CASE STUDY: Gary Monaghan is 42 years old, works in the advertising industry, and lives in North London with his wife and two children. He gives his son Noah (10 years old) and daughter Lola (14 years old) pocket money digitally as he believes this ensures a balance between them buying things they want and things that are good for them. Gary says: “I give my son Noah pocket money by topping up his Xbox account, while my daughter Lola gets money put on her iTunes account to buy music. They don’t really ask for toys, sweets and football sticker books the way I used to – what they really want is all online these days. Noah uses his credit to buy new games or spend it on in-game purchases in his favourite games, and Lola uses the top-up to buy the music she loves.

“Don’t get me wrong, my children still have to earn their pocket money by doing chores such as unloading the dishwasher and hoovering the stairs, in the same way I had to earn my allowance.
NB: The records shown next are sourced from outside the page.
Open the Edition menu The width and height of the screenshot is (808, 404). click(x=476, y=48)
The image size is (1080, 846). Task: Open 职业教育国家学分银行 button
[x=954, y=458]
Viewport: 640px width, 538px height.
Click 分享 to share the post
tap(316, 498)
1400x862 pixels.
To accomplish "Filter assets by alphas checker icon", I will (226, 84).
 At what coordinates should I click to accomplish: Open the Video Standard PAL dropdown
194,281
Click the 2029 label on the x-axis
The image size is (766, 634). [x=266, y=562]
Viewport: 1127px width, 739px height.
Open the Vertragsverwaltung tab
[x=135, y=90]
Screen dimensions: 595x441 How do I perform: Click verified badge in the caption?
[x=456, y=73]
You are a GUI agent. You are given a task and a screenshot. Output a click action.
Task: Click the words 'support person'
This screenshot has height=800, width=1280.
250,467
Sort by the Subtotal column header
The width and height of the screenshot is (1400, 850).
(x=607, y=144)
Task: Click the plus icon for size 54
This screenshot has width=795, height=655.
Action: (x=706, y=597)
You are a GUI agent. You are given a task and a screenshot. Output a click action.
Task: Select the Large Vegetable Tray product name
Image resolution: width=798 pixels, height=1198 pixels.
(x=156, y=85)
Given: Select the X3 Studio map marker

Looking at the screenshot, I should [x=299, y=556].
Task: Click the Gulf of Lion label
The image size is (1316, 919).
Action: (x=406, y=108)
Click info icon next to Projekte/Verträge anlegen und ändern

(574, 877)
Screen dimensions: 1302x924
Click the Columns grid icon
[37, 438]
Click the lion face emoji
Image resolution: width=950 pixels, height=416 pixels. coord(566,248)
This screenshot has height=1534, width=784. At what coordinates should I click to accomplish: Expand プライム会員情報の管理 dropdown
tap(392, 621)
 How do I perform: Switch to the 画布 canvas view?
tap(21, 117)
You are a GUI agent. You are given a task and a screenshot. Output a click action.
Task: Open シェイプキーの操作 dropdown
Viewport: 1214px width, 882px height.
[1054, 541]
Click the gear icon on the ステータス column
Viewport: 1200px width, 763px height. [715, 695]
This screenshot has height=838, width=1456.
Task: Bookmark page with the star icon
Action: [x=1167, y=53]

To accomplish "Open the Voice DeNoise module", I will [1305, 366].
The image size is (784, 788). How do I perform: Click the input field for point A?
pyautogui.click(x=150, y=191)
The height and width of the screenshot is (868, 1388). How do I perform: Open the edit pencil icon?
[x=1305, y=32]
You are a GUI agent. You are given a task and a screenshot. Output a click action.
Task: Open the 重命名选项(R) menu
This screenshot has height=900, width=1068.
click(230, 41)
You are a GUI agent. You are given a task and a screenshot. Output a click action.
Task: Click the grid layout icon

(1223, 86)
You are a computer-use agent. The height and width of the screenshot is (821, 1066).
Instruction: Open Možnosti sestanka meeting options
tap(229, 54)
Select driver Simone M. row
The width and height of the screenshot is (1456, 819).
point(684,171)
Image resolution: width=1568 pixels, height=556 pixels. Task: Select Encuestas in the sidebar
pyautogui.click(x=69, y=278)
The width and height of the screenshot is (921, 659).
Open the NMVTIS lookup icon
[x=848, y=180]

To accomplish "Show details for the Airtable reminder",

But the way in which I give Noah and Lola their money, what they are spending it on and also how much I give them has changed drastically. I used to be given £2 a week in coins, whereas my kids now get certain amounts of money for varying tasks transferred digitally to use on the things they want to use the money on. If they don’t do any chores in a given week, my wife and I transfer money to a savings account in their name, which they’ll be able to access at a later date.

“These sorts of digital transactions help my kids understand the value of money, something I wish I had been taught at a young age. Banks should be providing access to tools to help children learn the power of spending and saving while they’re as young as possible. I’m now in the process of setting them up with their own digital bank accounts to help teach them about financial management, but there’s so much more that can be done on the issue.”